- Humeniuk (bottom left) as part of the Ukrainian orchestra in 1909
- Born: June 18, 1883 Podwołoczyska, Austria-Hungary (now Pidvolochysk, Ukraine)
- Died: January 24, 1965 (aged 81)
- Other names: Paweł Humeniak
- Occupation: Fiddler
- Years active: 1925–1940
- Known for: Ukrainian American and Polish music
- Notable work: "Kanarek" (polka)
- Spouse: Antoinette Szczepanik
- Children: Walter, Mitchel, Sophie, Lucy

= Pawlo Humeniuk =

Ukrainian American fiddler from the early 20th century

Pawlo Humeniuk (Note: Павло Гуменюк, anglicized: Paul Homenick, polonized: Paweł Humeniak) (June 18, 1883 – January 24, 1965) was a Ukrainian American fiddler from the early 20th century who became one of the biggest stars of the era's ethnic music.

==Biography==
Humeniuk was born on June 18, 1883 in Pidvolochysk, a village that was then known as Podwołoczyska, Austria-Hungary, and is now in Ukraine. His native languages were Ukrainian and Polish. He arrived in the United States on December 8, 1908, where he found work as a violin maker. He performed at various celebrations, such as weddings, in the New York City area.

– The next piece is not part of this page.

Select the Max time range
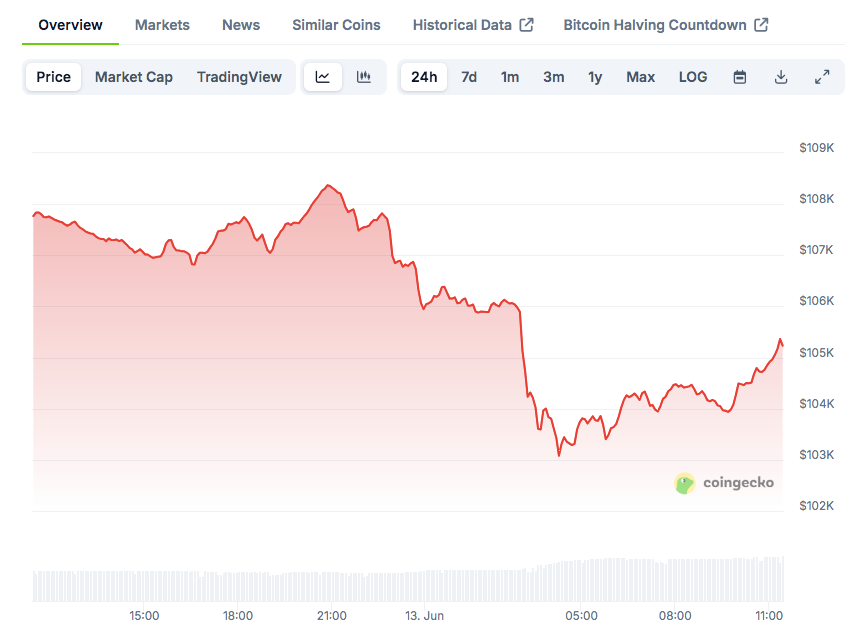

Humeniuk was signed to Okeh Records in 1925, and began recording on December 3 of that year. His early records sold well, and included kolomyikas, kozachoks and polkas. He was the undisputed king of Ukrainian American popular music, until Columbia Records began promoting Ewgen Zukowsky. The two occasionally worked together, such as on "Ukrainske Wesilia", which is said to have sold more than 100,000 copies (though reliable records are not available from this era).

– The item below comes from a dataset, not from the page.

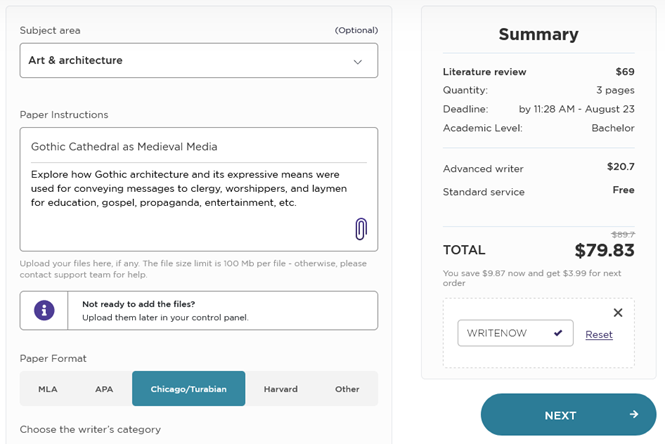The image size is (665, 444).
Task: Click the checkmark in promo code field
Action: click(558, 333)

After 1926, Humeniuk began recording traditional Polish music under the name Paweł Humeniak. His influence in this field is important, as he helped develop the genre of American polka and inspired future bandleaders like Edward Krolikowski and Ignacy Podgorski. His 1928 "Kanarek" was the best-selling polka of the era, and set the standard for eastern-style polka.

Humeniuk's last recording was in 1940.

He was married to Antoinette Szczepanik. They had four children: Walter (1914–1990), Mitchel 'Mieczysław' (1916–2003), Sophie 'Zofia' (1922–1930) and Lucy (1925–1993).